MAJOR FUNDING FOR HARVARD PROBLEM GAMBLING RESEARCH
4 July 2008
But critics question funding by gambling companies
Harvard University research endowments of $34.9 billion
make it the world's richest school, claims an
interesting article by Oliver Staley in Bloombergs
business news this week, which reveals that since 1996
up to $9.1 million of this financial support has come
from the gambling industry in its fight against problem
gambling.
Howard Shaffer and the [gambling research] institute he
heads at Harvard has used the money to fund important
research into addictive behaviour, but critics have
claimed that industry backing clouds the legitimacy of
his research.
Shaffer's work shows that fewer than 2 percent of US
citizens are pathological gamblers, and critics allege
that he wins corporate support because his research
shows that gambling addiction is rooted in brain
chemistry and not casino practices.
"The casinos love the biological research because it
points to the gambler as the source of the problem,
rather than pointing to things like casino policy,"
Henry Lesieur, a psychologist who treats addicts at
Rhode Island Hospital in Providence claims.

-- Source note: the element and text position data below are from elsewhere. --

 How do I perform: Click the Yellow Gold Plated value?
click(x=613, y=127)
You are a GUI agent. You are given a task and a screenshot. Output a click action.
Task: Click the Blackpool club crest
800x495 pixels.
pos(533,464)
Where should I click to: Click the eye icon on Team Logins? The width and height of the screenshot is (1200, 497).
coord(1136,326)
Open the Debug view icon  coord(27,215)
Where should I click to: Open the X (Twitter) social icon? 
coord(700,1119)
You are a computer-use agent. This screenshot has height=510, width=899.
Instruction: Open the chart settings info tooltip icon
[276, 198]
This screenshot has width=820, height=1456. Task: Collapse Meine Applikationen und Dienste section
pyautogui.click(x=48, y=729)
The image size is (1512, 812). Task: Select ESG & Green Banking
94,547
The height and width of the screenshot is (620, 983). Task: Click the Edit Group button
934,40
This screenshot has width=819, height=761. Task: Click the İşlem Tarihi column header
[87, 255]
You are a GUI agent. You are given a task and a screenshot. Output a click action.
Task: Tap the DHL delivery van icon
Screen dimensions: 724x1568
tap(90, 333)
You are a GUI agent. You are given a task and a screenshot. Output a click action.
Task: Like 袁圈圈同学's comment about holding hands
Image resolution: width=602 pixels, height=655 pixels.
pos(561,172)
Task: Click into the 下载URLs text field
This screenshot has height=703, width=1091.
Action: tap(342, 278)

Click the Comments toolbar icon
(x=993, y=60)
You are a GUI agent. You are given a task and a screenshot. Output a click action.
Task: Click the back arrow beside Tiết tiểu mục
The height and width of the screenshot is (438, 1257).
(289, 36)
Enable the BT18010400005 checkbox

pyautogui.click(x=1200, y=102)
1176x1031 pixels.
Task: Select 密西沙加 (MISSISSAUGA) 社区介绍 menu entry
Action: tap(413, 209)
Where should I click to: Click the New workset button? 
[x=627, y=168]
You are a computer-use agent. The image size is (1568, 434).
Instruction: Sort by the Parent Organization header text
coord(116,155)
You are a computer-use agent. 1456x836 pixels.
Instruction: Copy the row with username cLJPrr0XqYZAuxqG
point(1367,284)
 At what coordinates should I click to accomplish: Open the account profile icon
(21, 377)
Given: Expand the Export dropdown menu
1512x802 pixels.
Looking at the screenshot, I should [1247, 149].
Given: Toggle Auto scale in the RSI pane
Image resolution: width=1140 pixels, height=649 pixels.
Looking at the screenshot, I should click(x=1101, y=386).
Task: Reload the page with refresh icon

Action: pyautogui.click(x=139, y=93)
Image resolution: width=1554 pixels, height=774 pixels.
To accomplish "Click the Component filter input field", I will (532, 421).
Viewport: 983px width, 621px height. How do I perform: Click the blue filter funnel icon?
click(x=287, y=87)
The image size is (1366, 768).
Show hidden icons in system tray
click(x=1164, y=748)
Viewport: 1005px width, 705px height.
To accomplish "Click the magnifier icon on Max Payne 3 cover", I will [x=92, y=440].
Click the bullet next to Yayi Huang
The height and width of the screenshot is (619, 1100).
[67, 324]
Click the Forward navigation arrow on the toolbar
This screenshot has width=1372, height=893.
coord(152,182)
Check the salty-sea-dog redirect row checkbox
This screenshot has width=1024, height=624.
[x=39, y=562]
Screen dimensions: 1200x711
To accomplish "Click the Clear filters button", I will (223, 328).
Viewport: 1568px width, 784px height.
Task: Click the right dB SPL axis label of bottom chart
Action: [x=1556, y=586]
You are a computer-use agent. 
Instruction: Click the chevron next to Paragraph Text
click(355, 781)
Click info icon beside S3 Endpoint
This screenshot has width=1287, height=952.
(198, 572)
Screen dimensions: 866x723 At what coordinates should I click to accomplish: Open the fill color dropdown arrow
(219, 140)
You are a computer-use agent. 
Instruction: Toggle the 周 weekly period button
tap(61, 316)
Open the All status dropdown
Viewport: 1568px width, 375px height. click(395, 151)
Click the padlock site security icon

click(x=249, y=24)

Shaffer counters the claims by asserting that his
funding sources were fully disclosed, his findings were
published in peer-reviewed journals and casino companies
had not interfered with his research.
A 1999 Shaffer study funded by an industry-backed
organisation found that casino employees had a higher
rate of pathological gambling addictions, as well as
higher rates of smoking, alcohol and depression, than
the general adult population - evidence that his work
was unbiased, he said.
"Good science is good science,'' Shaffer, an associate
professor of psychology in Harvard's Department of
Psychiatry and the director of the Division on
Addictions, a program of Harvard Medical School and the
Cambridge Health Alliance, based in Medford,
Massachusetts, said. "It is possible to do very good
research independent of the funding. It is also possible
to be swayed by funding. My job is to have integrity and
I think we have it.''
Three Harvard Medical School psychiatrists were accused
on June 4 this year of ethical violations by Senator
Charles Grassley, an Iowa Republican, for failing to
disclose they received $3.2 million from drugmakers for
consulting and speaking. The allegations are being
investigated.
Close ties like this with industry can lead to a bias
called "the funding effect'', said Merrill Goozner,
director of the Integrity in Science Project of the
Center for Science in the Public Interest, a
Washington-based advocacy group. There also is pressure
on professors to garner corporate sponsors because
universities evaluate academics by how much outside
research money they bring in, Goozner said.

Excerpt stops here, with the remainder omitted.